Explicando resumidamente, o
empregador na falta de transporte público ou insuficiência horária deste, fica sujeito a promover por meios próprios o transporte de
seus funcionários e isso é considerado tempo disponível computável na jornada
de trabalho; caso dos paus de arara. Será?
Todavia e por outro lado, a
oferta de serviços públicos tarifados e sujeitos ao vale-transporte autorizaria
a substituição no custeio correlato do empregador mediante a instituição de meios próprios e privados de condução,
o que, entre outras coisas pela considerável possibilidade de questionamento
judicial e incapacidade de gestão, não ocorre.
O preço do
direito de ir e vir para o trabalho é público condicionado por irracionais e
limitados interesses privados. Quem precisa sobreviver não se realiza e sofre
com a péssima qualidade, além do alto custo, sem encontrar solução a curto e médio
prazo porque rotinas estão acomodadas em rumos insuportáveis.
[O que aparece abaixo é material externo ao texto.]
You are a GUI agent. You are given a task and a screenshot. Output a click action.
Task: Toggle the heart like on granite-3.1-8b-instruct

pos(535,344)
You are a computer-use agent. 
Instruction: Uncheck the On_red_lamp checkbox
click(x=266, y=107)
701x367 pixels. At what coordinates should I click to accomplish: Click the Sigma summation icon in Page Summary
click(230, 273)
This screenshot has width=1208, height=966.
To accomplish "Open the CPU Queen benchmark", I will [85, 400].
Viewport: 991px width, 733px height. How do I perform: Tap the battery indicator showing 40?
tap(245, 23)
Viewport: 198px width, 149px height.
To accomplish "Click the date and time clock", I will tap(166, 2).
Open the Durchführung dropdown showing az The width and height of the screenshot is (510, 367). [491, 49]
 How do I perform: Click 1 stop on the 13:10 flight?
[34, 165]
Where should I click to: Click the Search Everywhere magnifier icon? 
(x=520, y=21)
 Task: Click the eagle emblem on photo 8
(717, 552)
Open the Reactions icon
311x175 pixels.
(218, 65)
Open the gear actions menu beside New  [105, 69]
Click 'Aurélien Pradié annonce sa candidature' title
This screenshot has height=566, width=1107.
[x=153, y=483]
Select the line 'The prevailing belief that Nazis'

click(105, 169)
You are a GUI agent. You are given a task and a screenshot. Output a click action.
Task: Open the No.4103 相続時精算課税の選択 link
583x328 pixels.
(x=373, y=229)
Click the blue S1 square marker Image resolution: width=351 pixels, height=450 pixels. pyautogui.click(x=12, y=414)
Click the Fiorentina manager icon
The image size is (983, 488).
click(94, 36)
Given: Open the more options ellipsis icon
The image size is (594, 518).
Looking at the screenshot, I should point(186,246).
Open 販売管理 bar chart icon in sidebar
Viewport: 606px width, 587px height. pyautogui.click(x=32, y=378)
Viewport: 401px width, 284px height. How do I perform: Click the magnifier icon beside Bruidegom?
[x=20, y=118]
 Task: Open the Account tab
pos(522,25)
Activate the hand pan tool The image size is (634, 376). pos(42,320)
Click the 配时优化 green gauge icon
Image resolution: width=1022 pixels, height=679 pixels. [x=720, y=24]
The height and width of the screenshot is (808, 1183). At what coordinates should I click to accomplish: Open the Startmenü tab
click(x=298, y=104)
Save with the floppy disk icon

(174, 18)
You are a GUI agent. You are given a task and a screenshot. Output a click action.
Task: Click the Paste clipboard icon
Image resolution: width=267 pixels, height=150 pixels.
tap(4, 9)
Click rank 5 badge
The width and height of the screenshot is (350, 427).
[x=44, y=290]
Daí a legítima
reação, a afronta ao público e ao privado somada ao desespero da falta de
respostas, além da horrorosa desfaçatez dos governantes que passeiam em seus jatinhos e ainda se ressentem da indignação popular!
O
aperfeiçoamento dos meios de transporte demanda revisão de rotinas e
readequação dos meios tanto públicos quanto privados, além de possivelmente
diferenciar e graduar vantagens de preço do uso de transporte tarifado para horários
menos carregados e menores distâncias.
No incentivo do
remanejamento de horários e jornadas, poderia estar a adequação e implemento do bilhete único (instituído em São Paulo pelo governo de Marta Suplicy) não só para atender a maiores distâncias como
para reduzir as incompatibilidades de maiores custos e compensar a eventual configuração
de encargos adicionais às empresas devidamente obrigadas a participar dos gastos na condução de seus funcionários, isso sem perder o possível alcance da gratuidade no transporte público por reorganização da instituição tributária compatível e aplicação do princípio da proporcionalidade para onerar maiores custos aos mais capacitados deste ponto de vista.
Não são
legítimas proibições e negociações desconsideradoras do sagrado e
constitucional direito de ir e vir e nem as usurpadoras da oferta de condições
dignas de vida com realização, o que inclui vias e meios dignos de locomoção. A revolta popular oriunda deste desrespeito é
legítima para merecer atitude e reparo por parte de seus causadores, inclusive
no que concerne alguns concertos por manifestos mais exaltados, além da punição
impiedosa aos abusos de poder escancarados na ilegalidade muito maior dos
protagonistas policiais irreverentes à soberana vontade do povo.